From pv magazine Global

A U.S. research team has fabricated a mini perovskite solar module based on a special polymer hole transport layer material that reportedly improves the panel stability and efficiency.

“The stability of perovskite modules has not been demonstrated to meet the required 25 years lifetime in many applications,” the research’s corresponding author, Jinsong Huang, told pv magazine, noting that the group was able to build the panel after identifying an ultraviolet (UV) light-induced perovskite degradation mechanism as one of the main causes affecting perovskite module stability.

“We report degradation mechanisms of p-i-n–structured perovskite solar cells under unfiltered sunlight and with LEDs,” the scientists explained, adding that they initially detected the cause of UV light-induced degradation in outdoor testing in the weak chemical bonding between the perovskite layer, the hole-transporting materials (HTM) and the transparent conducting oxide (TCO) layer at the cell level. “This causes perovskite solar cell degradation under sunlight with strong UV components.”

To mitigate the effects of this degradation, the scientists upgraded the perovskite solar cells used for the mini modules with a hybrid HTM based on a combination of EtCz3EPA, a new molecule, and poly[bis(4-phenyl)-(2,4,6-trimethylphenyl)-amine bathocuproine (PTAA:BCP).
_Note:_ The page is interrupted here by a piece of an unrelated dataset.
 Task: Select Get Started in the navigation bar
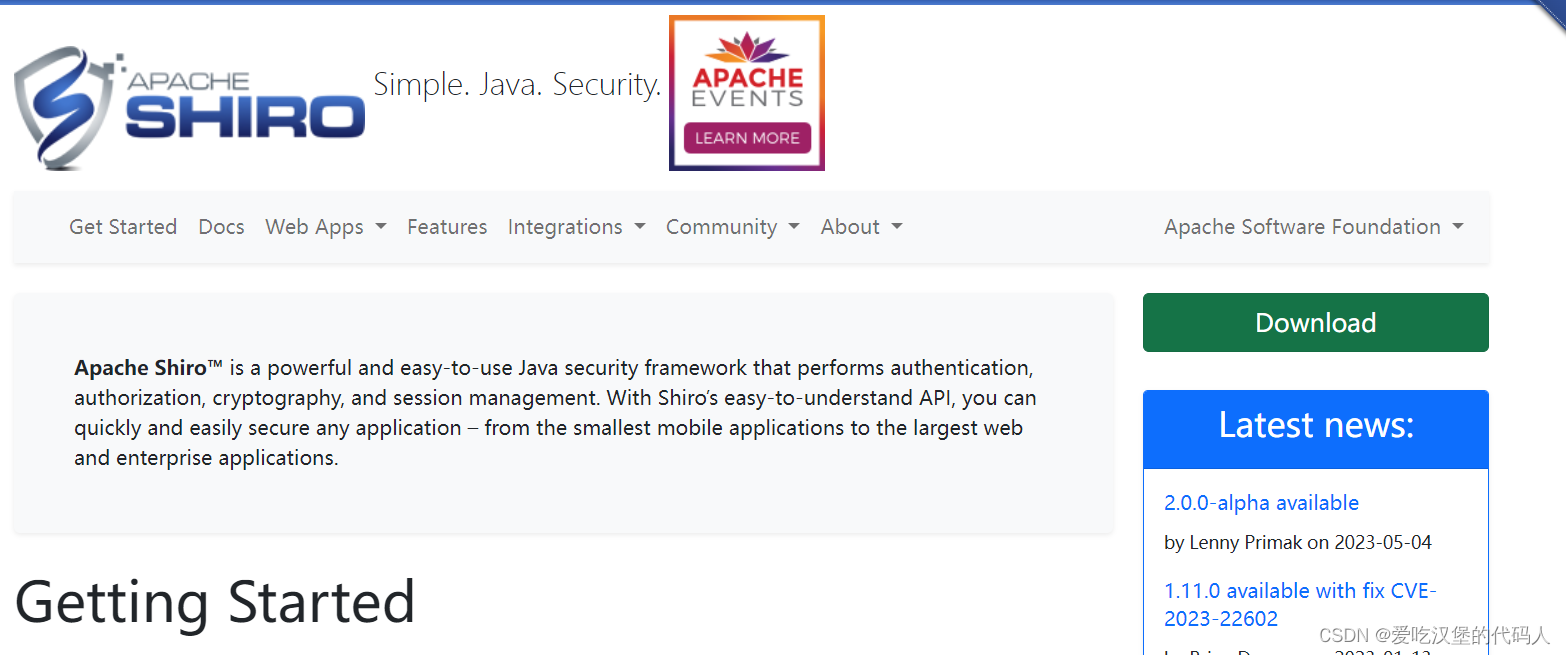[x=122, y=226]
This combination purportedly resulted in a stronger interconnection layer at the interface of the perovskite and the substrate in outdoor testing. “We enhanced the bonding at the perovskite/HTM/TCO region via a phosphonic acid group that bonded to the TCO and via a nitrogen group that interacted with lead in perovskites,” the academics explained.
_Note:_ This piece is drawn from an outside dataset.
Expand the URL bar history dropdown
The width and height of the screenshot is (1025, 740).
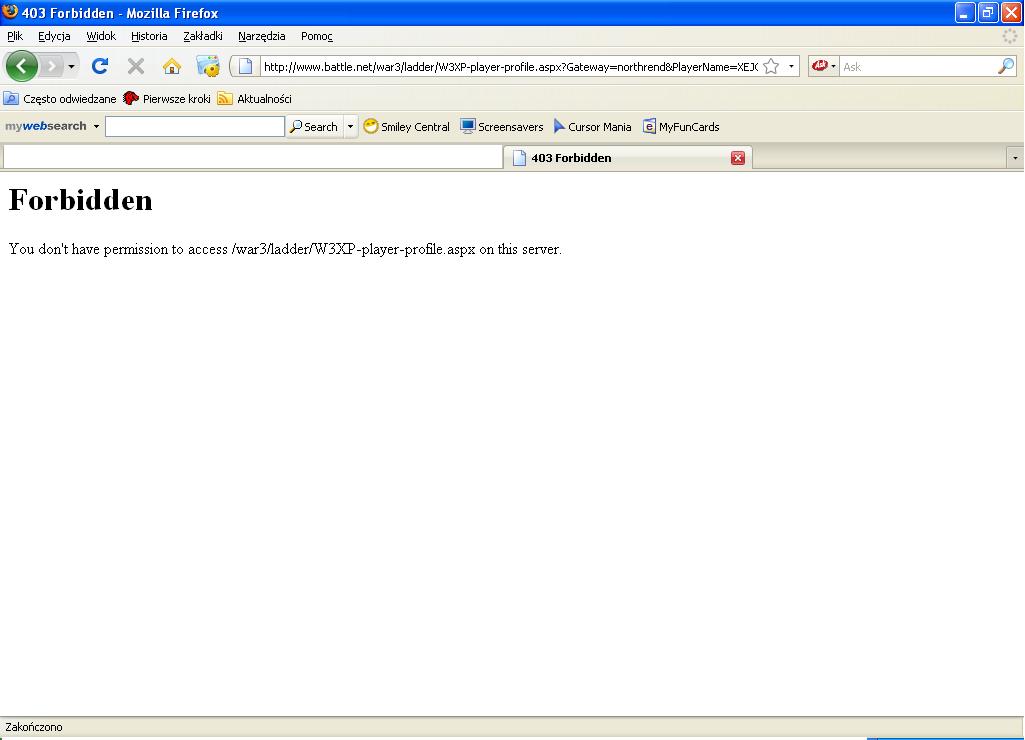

The cells were based on a substrate made of indium tin oxide (ITO), the novel HTM, the perovskite absorber, a buckminsterfullerene (C60) electron transport layer, bathocuproine (BCP), and a copper (Cu) metal contact.

The 15 cm2 perovskite solar module fabricated with this cell configuration was able to achieve a power conversion efficiency of over 16% and retain these efficiency levels for around 29 weeks of outdoor testing. The results were confirmed independently at the U.S. Department of Energy’s Perovskite PV Accelerator for Commercializing Technologies (PACT) accelerator.

“Real-world demonstration is a critical step towards commercialization, and we hope by PACT offering these capabilities researchers and companies can leverage this data toward improved reliability,” the researchers said.

Their work is described in the paper “Strong-bonding hole-transport layers reduce ultraviolet degradation of perovskite solar cells,” published in Science. The research team had members from the University of North Carolina, the Colorado School of Mines, the National Renewable Energy Laboratory (NREL), the University of Toledo, and the University of California San Diego.

“This research is a true collaboration between organic synthetic chemists and solar cell device engineers working together to solve big problems. Furthermore, the chemistry to prepare the molecule of interest in this study is relatively simple and just the tip of the iceberg,” stated Alan Sellinger, a professor at Colorado School of Mines in a press release. Looking at upcoming research projects, Huang said that the group will continue to “understand the degradation mechanisms and find methods to overcome them.”